2019 foi um ano em que grandes filmes utilizaram sátira e drama para construir uma crítica ao modo de vida daqueles que pertencem às classes mais altas. Se juntando a “Parasita”, “As Golpistas” e “Entre Facas e Segredos”, é a partir de um questionamento bem montado sobre uma família muito rica e poderosa que surge “Casamento Sangrento”. Terror repleto de humor ácido, o filme conta a história de Grace (Samara Weaving). Na noite de seu matrimônio, como tradição, ela precisa jogar um jogo escolhido aleatoriamente pelos parentes de seu noivo, os Le Domas, magnatas do ramo de jogos de tabuleiro. Quando é sorteada a única carta que poderia lhe trazer má sorte, a noite toma um rumo sombrio e a recém-casada precisa lutar pela própria sobrevivência.

O roteiro de Guy Busick e R. Christopher Murphy é o que dá à obra muito mais profundidade do que a maioria dos outros exemplares do gênero. É comum personagens de filmes de terror não receberem um bom desenvolvimento por existirem apenas para render um momento de gore com sua morte, fazendo com que os roteiristas não coloquem tanta energia na sua criação. Aqui é diferente: como Grace é a única que está, de fato, na mira central dos vilões, o texto faz um ótimo trabalho em construí-la. Ela é complexa e bem desenvolvida, com motivações além da própria sobrevivência que fazem o espectador torcer por ela com mais afinco. Criando, assim, a sensação de que a personagem realmente existe e continuará a existir após o final da produção, provavelmente um dos maiores elogios que uma história pode receber.

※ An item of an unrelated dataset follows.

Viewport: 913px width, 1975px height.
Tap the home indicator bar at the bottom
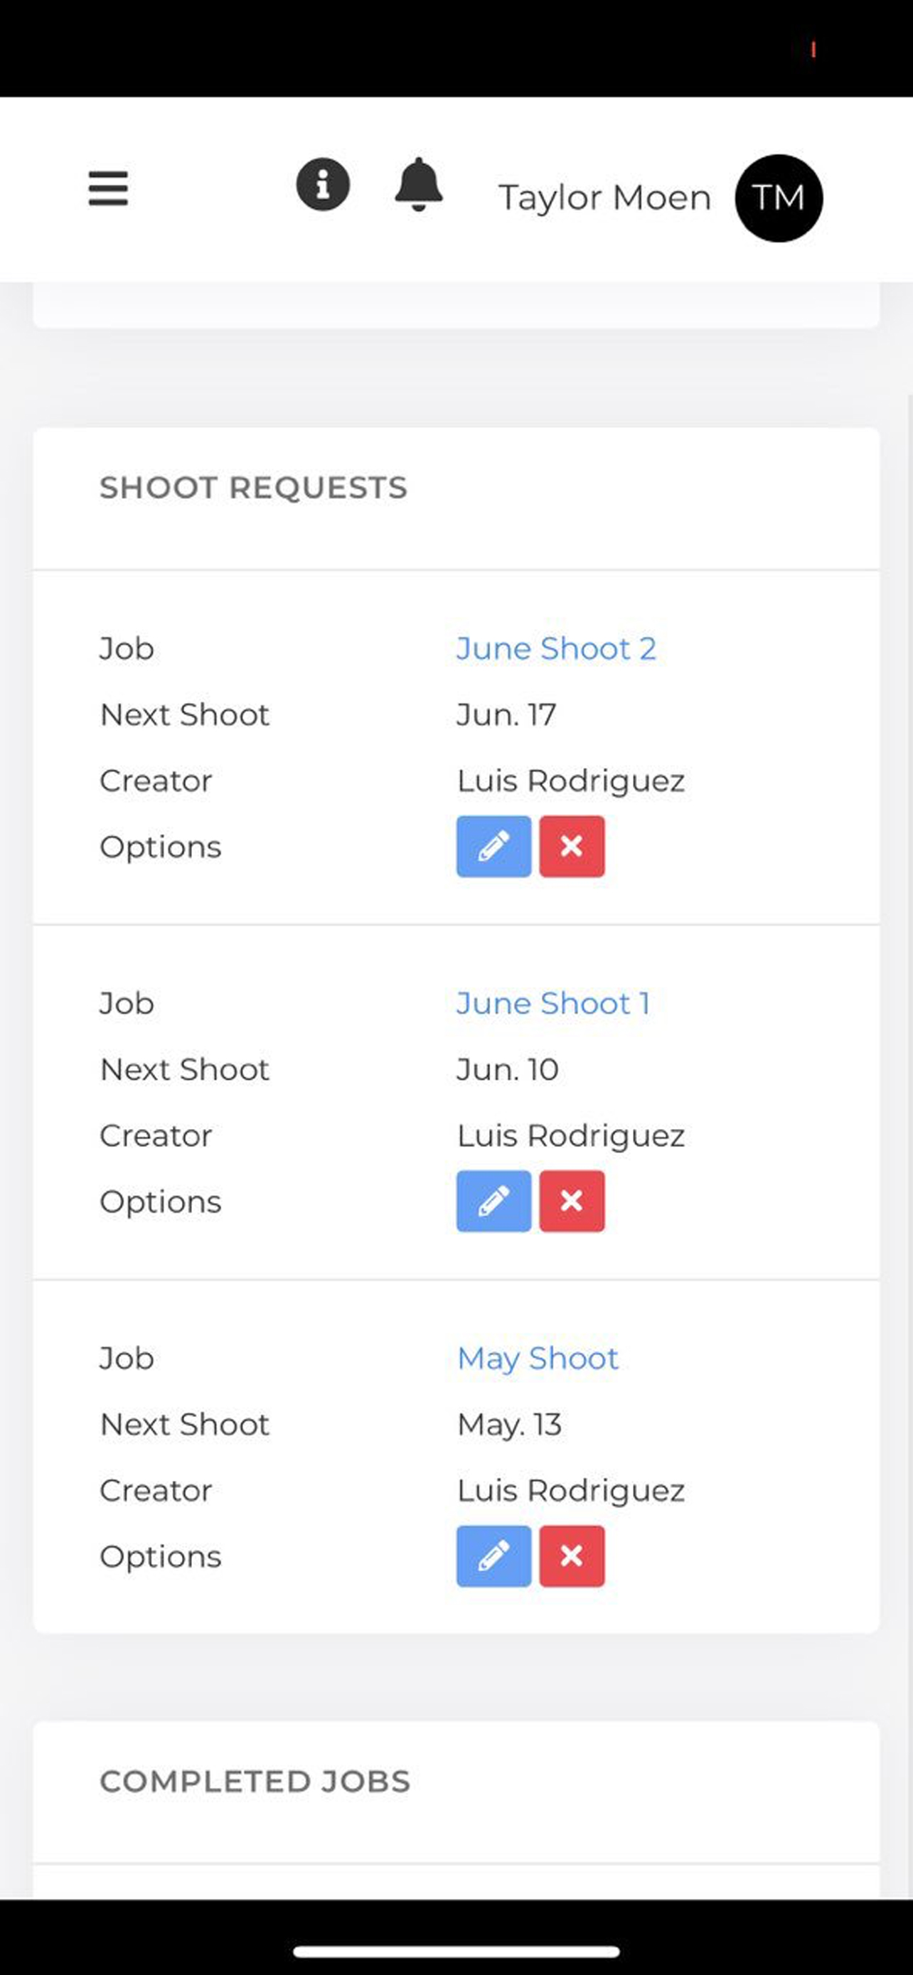[x=456, y=1945]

Até então estrelando papéis secundários, Samara Weaving tem a chance de brilhar como protagonista. Assim, o show é todo seu: sua Grace é engraçada, forte, determinada e sua atuação traz à vida todas as nuances presentes no roteiro. Até seu relacionamento com a sogra, mesmo não tendo muito tempo de tela, possui camadas que conectam as duas personagens. Todos os atores entregam performances excelentes que se encaixam perfeitamente no arquétipo que estão representando, tornando as interações entre os vilões interessantes e engraçadas. Com destaque para o Daniel de Adam Brody, que interpreta o único membro da família que parece não se importar tanto com a tradição macabra – além disso, o desenvolvimento de seu passado dá um peso maior para suas ações, sendo quem mais se destaca do núcleo dos Le Domas.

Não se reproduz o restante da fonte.